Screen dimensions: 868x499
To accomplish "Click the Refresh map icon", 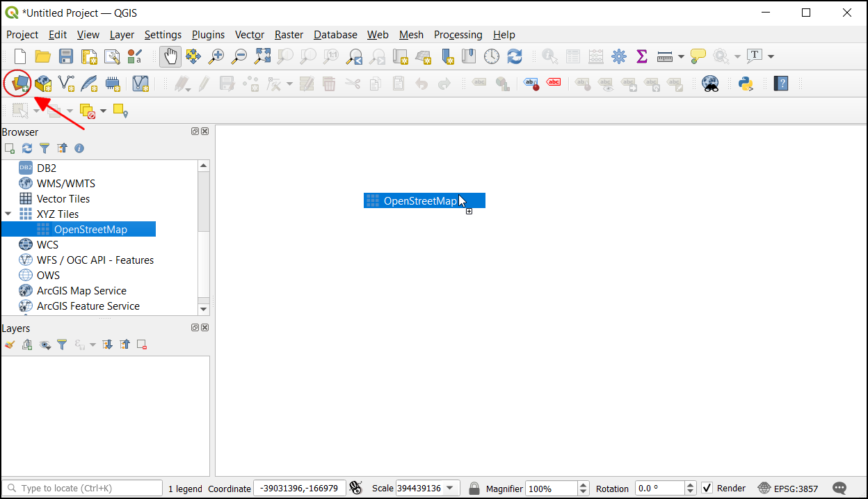I will [515, 56].
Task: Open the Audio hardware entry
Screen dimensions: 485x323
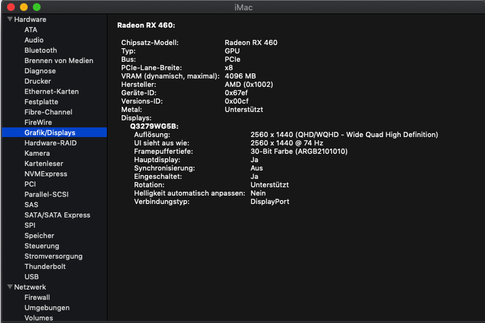Action: coord(34,40)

### WRITTEN TASK
Please render the stretch of entries from the line containing "Task: Open the Audio hardware entry" through the end of the entries as a two-column CSV with the columns instruction and result. Give one row per entry, with its text and its answer each in a single quoted field, line breaks turned into spaces and the pictures left out.

### REPLY TO THE EXERCISE
instruction,result
"Task: Open the Audio hardware entry Screen dimensions: 485x323","Action: coord(34,40)"